▶ [SUPPLIED DATA]

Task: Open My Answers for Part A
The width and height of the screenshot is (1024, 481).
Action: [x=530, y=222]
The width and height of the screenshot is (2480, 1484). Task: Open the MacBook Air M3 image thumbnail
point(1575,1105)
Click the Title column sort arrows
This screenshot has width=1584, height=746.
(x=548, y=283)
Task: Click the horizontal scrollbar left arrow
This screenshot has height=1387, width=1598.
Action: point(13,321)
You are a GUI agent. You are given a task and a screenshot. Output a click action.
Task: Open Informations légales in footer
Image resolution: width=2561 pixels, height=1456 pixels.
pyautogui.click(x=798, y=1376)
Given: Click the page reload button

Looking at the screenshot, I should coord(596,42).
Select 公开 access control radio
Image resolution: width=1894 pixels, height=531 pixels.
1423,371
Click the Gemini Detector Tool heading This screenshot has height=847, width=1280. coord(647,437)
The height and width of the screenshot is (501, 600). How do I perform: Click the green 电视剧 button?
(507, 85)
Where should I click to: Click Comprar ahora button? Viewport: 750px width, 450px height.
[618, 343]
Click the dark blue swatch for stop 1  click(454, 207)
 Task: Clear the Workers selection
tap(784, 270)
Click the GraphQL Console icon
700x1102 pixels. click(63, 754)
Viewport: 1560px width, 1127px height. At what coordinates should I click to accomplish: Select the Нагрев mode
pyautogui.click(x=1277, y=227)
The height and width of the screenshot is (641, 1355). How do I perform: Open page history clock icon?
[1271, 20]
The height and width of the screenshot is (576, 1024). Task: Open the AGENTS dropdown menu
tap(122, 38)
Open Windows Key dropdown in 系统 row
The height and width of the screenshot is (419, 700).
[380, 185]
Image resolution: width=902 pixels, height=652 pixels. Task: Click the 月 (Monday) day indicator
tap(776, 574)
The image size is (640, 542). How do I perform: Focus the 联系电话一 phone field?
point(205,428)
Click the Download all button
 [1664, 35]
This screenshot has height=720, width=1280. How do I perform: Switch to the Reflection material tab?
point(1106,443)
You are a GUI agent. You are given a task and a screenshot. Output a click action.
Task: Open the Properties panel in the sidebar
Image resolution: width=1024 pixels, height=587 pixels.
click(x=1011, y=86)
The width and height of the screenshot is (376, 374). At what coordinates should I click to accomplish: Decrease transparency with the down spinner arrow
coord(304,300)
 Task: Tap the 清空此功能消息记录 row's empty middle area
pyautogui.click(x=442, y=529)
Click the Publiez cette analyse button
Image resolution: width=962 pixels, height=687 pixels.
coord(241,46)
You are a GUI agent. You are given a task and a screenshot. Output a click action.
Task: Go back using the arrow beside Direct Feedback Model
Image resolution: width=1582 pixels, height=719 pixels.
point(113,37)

▶ [WHAT IS ASKED]
Please convert the lines from the one containing "The width and height of the screenshot is (2480, 1484)." up to and including the one containing "Click the dark" into a JSON list of strings, one string per line, leaving out blank lines.

▶ [REPLY]
[
  "The width and height of the screenshot is (2480, 1484). Task: Open the MacBook Air M3 image thumbnail",
  "point(1575,1105)",
  "Click the Title column sort arrows",
  "This screenshot has width=1584, height=746.",
  "(x=548, y=283)",
  "Task: Click the horizontal scrollbar left arrow",
  "This screenshot has height=1387, width=1598.",
  "Action: point(13,321)",
  "You are a GUI agent. You are given a task and a screenshot. Output a click action.",
  "Task: Open Informations légales in footer",
  "Image resolution: width=2561 pixels, height=1456 pixels.",
  "pyautogui.click(x=798, y=1376)",
  "Given: Click the page reload button",
  "Looking at the screenshot, I should coord(596,42).",
  "Select 公开 access control radio",
  "Image resolution: width=1894 pixels, height=531 pixels.",
  "1423,371",
  "Click the Gemini Detector Tool heading This screenshot has height=847, width=1280. coord(647,437)",
  "The height and width of the screenshot is (501, 600). How do I perform: Click the green 电视剧 button?",
  "(507, 85)",
  "Where should I click to: Click Comprar ahora button? Viewport: 750px width, 450px height.",
  "[618, 343]",
  "Click the dark blue swatch for stop 1  click(454, 207)"
]